(GIVEN TASK):
Return every line in the entries below that contains the word "what", copied in full.

(MATERIAL PROVIDED):
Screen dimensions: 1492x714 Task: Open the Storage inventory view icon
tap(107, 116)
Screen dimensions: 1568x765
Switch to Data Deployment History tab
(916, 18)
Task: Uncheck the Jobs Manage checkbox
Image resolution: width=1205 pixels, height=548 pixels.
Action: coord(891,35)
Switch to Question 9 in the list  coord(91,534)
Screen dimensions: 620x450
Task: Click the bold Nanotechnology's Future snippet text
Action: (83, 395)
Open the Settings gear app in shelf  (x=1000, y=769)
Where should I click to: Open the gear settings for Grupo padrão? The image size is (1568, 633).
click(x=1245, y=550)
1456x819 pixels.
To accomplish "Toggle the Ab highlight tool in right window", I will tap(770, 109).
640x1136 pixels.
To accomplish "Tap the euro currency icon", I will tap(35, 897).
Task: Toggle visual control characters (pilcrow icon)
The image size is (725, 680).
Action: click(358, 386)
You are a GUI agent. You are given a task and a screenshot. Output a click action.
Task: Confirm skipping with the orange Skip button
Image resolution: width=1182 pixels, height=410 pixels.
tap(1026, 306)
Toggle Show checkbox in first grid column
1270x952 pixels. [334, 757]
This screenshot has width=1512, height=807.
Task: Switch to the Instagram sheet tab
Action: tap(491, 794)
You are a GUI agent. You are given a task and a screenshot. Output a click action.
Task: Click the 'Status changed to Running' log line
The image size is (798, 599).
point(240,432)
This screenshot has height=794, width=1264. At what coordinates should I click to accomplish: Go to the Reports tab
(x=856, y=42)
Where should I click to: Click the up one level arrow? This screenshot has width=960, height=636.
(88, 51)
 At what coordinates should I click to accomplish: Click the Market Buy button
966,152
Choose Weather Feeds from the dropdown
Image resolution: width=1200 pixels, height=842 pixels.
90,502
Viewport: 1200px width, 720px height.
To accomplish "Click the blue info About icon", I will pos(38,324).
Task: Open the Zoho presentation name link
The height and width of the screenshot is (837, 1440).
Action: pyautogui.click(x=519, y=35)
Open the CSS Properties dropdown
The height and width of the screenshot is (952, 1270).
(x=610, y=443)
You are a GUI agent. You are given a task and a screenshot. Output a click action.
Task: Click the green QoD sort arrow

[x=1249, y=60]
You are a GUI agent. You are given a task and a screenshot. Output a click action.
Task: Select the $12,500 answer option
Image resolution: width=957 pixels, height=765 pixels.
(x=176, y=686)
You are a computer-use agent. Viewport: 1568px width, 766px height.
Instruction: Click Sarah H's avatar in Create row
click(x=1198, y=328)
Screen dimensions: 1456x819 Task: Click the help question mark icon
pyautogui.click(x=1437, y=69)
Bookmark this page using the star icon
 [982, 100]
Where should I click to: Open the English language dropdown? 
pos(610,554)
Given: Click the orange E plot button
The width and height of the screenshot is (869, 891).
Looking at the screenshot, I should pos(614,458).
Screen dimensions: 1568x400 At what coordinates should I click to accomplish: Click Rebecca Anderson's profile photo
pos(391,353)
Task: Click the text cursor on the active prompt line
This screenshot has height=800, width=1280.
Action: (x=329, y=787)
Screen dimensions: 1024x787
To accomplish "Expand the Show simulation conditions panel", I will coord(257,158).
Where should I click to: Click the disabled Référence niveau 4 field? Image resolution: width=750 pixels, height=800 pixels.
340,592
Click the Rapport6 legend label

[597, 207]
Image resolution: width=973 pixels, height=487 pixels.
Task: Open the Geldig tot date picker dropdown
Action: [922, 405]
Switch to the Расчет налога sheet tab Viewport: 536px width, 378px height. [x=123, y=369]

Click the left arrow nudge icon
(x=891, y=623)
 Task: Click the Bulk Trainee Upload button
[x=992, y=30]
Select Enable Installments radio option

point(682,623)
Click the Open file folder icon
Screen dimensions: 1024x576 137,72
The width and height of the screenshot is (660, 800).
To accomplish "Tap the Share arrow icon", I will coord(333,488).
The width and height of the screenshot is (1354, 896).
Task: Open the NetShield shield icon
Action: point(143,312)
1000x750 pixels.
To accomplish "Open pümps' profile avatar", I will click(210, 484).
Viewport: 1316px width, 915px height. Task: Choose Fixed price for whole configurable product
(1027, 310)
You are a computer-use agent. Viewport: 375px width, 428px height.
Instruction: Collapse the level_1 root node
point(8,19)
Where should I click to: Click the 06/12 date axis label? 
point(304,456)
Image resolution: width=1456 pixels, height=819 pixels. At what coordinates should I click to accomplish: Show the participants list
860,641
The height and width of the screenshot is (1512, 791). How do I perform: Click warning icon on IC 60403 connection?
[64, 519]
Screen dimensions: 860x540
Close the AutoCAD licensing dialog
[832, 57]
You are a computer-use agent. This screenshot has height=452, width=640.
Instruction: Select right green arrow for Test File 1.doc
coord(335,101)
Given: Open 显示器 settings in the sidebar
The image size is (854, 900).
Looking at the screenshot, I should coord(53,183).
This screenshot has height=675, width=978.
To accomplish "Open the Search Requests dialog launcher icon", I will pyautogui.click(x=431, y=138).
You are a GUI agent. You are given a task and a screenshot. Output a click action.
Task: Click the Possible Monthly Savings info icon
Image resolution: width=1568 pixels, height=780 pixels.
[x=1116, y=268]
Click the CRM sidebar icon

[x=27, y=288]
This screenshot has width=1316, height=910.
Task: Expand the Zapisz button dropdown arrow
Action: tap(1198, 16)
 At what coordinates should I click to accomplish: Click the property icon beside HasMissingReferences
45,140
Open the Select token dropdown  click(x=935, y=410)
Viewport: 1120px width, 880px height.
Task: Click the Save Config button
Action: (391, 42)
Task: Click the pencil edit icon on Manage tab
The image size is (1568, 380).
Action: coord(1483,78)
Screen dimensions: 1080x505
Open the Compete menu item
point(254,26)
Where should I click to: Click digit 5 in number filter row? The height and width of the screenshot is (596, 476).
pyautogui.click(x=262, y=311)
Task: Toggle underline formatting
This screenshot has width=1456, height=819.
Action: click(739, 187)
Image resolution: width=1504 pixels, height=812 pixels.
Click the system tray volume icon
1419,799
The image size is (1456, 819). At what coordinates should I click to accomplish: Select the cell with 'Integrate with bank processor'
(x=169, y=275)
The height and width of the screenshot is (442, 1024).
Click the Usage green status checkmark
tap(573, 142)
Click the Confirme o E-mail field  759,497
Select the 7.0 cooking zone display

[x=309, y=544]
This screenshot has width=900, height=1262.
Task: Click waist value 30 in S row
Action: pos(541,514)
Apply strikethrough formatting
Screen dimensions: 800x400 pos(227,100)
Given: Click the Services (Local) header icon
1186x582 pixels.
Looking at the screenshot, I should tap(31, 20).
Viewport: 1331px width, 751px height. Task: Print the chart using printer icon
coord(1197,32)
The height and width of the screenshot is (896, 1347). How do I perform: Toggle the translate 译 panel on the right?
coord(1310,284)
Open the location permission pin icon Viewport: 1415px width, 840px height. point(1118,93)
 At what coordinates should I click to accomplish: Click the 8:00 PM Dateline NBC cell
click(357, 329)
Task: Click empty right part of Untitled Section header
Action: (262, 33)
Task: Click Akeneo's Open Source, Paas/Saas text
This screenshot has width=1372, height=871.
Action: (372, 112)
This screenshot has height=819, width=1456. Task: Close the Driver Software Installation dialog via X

(TASK SOLUTION):
This screenshot has height=794, width=1264. At what coordinates should I click to accomplish: Go to the Reports tab
 At what coordinates should I click to accomplish: Click the Market Buy button
Screen dimensions: 1568x400 At what coordinates should I click to accomplish: Click Rebecca Anderson's profile photo
Image resolution: width=1456 pixels, height=819 pixels. At what coordinates should I click to accomplish: Show the participants list
 At what coordinates should I click to accomplish: Click the property icon beside HasMissingReferences
The image size is (1456, 819). At what coordinates should I click to accomplish: Select the cell with 'Integrate with bank processor'
 At what coordinates should I click to accomplish: Click the 8:00 PM Dateline NBC cell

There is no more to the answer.